== Source information
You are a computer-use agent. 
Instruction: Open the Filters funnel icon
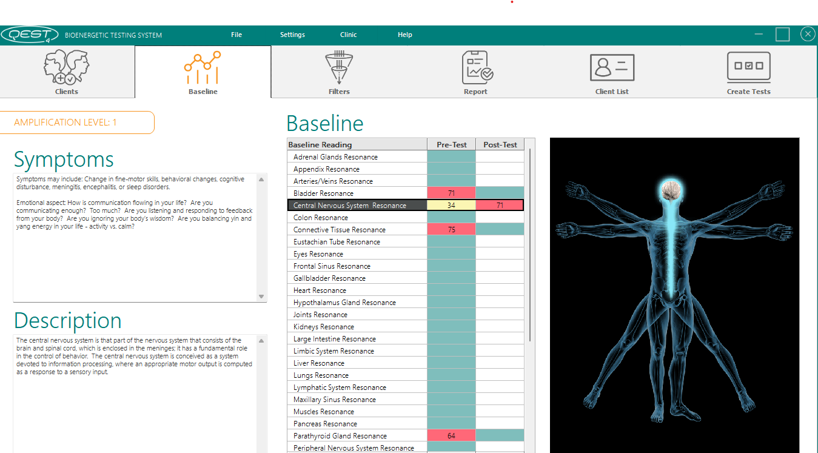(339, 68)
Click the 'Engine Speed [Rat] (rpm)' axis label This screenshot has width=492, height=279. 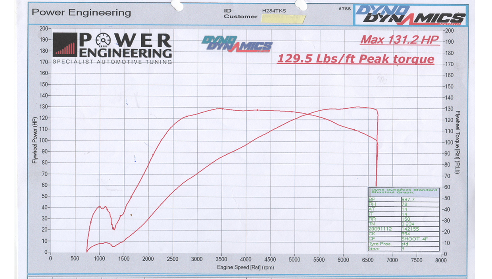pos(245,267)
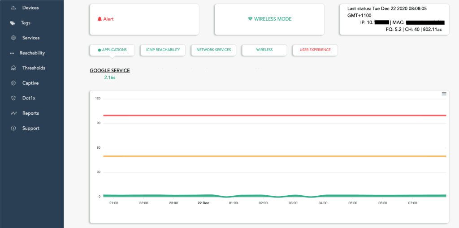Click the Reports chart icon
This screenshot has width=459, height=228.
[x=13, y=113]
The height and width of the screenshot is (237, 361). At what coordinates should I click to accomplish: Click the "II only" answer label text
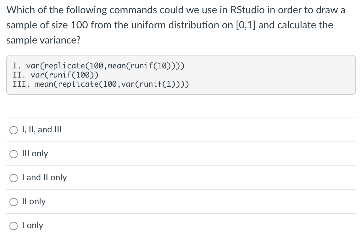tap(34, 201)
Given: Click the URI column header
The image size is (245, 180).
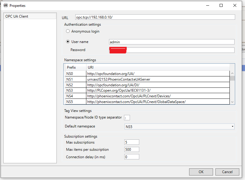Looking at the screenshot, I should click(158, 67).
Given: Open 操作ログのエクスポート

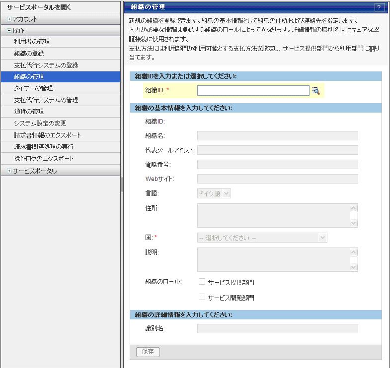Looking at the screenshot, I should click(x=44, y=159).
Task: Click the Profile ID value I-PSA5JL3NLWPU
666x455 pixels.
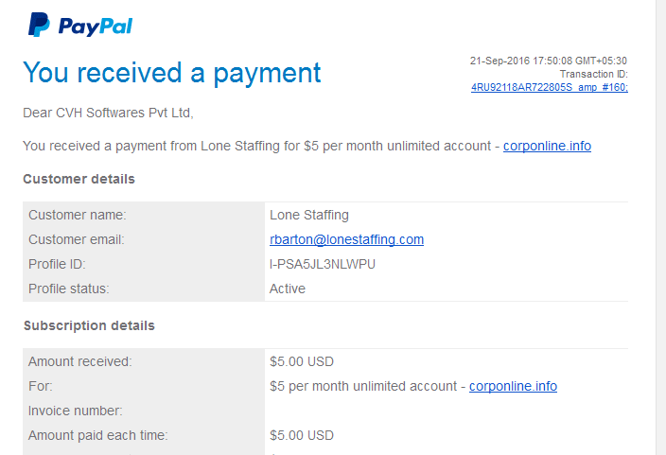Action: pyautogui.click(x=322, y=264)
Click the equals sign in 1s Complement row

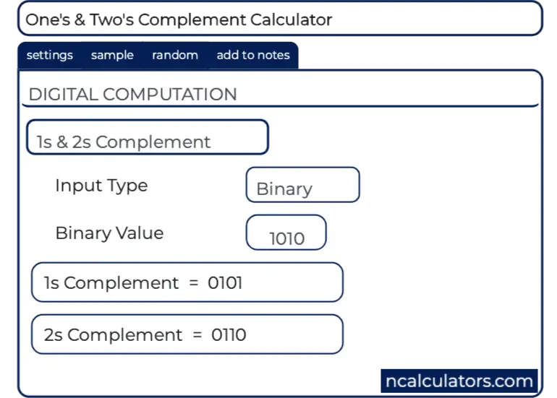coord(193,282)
====
== Source information
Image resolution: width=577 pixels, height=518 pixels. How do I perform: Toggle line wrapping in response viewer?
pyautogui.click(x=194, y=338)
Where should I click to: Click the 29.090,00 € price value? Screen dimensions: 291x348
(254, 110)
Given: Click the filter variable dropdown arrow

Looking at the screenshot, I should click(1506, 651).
====
Restate word for word the lines of the data above that begin at the line with "Given: Click the URI column header" and end at the line with "Task: Click the", keeping both ends and dropping every picture.

Solution to the exercise -
Given: Click the URI column header
The image size is (245, 180).
Looking at the screenshot, I should click(158, 67).
Given: Open 操作ログのエクスポート

Looking at the screenshot, I should click(x=44, y=159).
Task: Click the Profile ID value I-PSA5JL3NLWPU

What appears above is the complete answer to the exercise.